═══ Supplied data ═══

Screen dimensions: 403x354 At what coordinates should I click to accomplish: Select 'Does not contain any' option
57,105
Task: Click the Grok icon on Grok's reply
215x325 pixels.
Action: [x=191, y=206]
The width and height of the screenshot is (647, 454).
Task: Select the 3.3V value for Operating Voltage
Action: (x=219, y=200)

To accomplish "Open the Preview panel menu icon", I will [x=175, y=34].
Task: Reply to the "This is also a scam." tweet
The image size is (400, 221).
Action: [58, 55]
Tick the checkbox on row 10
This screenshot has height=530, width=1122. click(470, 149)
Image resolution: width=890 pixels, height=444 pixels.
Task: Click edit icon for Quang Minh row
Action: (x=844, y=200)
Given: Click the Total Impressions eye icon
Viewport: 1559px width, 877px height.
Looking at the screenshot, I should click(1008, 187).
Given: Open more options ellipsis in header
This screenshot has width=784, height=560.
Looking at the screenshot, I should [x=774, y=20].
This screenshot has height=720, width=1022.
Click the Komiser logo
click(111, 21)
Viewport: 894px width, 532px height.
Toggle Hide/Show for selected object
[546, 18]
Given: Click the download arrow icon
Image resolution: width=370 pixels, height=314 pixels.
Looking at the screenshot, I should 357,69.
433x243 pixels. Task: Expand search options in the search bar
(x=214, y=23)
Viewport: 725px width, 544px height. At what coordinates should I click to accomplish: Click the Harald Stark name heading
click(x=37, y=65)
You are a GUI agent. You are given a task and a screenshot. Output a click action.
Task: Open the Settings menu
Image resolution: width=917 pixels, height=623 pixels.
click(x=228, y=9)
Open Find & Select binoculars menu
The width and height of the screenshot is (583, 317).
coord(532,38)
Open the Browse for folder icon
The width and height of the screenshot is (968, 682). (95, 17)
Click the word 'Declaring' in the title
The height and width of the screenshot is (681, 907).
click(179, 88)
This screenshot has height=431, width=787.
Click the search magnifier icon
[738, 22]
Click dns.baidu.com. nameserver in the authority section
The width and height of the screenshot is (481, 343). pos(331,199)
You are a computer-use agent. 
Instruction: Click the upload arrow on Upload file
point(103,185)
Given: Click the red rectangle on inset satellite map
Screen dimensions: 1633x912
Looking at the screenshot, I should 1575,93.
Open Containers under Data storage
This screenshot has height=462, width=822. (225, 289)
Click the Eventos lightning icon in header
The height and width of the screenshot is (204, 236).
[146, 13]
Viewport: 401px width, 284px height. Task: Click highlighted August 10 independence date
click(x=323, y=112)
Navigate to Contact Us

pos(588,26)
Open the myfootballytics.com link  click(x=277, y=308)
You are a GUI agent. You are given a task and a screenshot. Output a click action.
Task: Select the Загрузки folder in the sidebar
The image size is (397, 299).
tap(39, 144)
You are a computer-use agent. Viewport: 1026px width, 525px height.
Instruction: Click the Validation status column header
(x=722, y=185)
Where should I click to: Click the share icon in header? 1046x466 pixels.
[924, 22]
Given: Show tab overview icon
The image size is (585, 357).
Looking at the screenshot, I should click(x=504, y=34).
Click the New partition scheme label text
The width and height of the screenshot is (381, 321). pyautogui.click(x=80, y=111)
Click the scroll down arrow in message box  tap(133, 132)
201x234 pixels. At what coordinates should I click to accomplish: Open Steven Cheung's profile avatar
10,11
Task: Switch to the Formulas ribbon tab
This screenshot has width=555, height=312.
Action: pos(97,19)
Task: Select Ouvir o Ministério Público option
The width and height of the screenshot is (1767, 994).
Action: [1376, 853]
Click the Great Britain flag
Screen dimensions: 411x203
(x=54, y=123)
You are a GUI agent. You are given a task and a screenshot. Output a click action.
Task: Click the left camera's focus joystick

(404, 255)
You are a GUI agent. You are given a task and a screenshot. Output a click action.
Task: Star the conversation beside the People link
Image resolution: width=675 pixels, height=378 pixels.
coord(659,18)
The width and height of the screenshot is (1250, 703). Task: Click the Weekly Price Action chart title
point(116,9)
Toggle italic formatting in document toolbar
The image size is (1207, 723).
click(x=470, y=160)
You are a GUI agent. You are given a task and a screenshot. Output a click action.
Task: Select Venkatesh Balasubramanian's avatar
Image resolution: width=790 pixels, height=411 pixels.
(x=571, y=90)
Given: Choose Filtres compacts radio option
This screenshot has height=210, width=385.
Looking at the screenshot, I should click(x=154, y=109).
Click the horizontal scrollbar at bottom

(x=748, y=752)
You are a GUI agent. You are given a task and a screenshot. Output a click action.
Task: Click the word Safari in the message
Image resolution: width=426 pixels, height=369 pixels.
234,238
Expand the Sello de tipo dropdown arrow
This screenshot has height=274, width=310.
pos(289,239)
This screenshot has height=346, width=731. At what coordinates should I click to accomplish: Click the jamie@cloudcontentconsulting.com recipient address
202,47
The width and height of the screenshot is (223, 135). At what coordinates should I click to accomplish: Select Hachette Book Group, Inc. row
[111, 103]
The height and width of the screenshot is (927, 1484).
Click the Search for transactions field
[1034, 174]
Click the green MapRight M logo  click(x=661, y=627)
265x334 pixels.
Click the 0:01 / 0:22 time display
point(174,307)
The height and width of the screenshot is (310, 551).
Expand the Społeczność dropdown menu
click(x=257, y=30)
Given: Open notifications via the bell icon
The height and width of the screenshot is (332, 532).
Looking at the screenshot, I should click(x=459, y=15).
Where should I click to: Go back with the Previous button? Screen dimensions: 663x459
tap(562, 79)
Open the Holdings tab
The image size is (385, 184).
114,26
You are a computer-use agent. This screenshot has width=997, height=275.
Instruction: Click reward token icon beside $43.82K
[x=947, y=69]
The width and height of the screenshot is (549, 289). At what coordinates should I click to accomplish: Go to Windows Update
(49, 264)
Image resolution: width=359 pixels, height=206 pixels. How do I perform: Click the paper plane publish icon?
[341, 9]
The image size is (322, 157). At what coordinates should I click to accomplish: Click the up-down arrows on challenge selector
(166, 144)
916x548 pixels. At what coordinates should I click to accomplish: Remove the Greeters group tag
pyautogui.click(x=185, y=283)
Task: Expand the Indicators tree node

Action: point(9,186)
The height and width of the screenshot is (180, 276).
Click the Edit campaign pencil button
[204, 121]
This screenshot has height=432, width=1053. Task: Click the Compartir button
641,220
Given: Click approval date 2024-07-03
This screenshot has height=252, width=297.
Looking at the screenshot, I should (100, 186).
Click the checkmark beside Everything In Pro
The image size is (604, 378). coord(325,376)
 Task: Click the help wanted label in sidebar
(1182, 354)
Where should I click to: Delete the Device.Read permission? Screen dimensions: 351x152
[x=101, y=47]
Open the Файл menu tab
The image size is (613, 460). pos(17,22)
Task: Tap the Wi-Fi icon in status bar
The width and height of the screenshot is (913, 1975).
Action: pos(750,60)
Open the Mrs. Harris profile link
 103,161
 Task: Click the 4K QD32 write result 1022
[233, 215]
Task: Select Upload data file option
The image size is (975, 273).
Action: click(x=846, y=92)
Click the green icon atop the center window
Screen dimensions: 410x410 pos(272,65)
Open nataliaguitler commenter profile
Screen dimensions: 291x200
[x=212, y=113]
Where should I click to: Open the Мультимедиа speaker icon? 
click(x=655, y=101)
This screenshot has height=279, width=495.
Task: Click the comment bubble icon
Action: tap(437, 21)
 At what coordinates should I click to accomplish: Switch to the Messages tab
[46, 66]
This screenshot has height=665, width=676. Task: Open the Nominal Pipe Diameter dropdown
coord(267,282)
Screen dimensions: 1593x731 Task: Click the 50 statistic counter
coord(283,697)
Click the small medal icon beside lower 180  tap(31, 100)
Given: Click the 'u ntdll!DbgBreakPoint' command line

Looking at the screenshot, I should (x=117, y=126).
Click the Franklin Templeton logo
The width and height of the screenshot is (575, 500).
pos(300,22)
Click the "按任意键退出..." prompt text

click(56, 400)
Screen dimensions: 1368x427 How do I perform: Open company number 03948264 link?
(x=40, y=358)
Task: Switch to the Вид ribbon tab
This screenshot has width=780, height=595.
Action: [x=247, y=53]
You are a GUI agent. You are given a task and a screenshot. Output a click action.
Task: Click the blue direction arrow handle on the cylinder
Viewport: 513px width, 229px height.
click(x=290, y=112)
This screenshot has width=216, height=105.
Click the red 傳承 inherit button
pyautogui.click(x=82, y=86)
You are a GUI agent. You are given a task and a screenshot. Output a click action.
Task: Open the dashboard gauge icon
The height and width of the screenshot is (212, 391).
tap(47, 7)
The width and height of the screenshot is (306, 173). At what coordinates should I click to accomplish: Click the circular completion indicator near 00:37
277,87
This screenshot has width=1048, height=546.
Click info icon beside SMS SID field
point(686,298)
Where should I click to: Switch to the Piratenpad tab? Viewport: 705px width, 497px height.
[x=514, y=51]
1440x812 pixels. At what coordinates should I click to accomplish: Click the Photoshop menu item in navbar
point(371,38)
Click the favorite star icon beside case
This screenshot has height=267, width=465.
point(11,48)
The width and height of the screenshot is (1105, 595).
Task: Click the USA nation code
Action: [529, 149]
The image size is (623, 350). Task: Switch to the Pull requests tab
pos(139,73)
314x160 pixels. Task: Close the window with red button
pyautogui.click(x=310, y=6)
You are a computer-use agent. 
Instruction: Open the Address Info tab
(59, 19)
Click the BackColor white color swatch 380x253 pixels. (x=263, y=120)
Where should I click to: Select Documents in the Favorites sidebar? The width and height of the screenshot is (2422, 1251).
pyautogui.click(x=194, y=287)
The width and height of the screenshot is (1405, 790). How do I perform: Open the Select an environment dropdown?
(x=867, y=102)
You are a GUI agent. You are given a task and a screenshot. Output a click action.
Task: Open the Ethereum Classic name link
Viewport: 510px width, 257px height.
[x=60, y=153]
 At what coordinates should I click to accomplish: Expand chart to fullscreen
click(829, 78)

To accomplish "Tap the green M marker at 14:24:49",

═══

## Task item
Take the entries above and return only the lines from the one with "Click the New partition scheme label text" to the one with "Task: Star the", both included, unchanged.

## Answer
Click the New partition scheme label text
The width and height of the screenshot is (381, 321). pyautogui.click(x=80, y=111)
Click the scroll down arrow in message box  tap(133, 132)
201x234 pixels. At what coordinates should I click to accomplish: Open Steven Cheung's profile avatar
10,11
Task: Switch to the Formulas ribbon tab
This screenshot has width=555, height=312.
Action: pos(97,19)
Task: Select Ouvir o Ministério Público option
The width and height of the screenshot is (1767, 994).
Action: [1376, 853]
Click the Great Britain flag
Screen dimensions: 411x203
(x=54, y=123)
You are a GUI agent. You are given a task and a screenshot. Output a click action.
Task: Click the left camera's focus joystick

(404, 255)
You are a GUI agent. You are given a task and a screenshot. Output a click action.
Task: Star the conversation beside the People link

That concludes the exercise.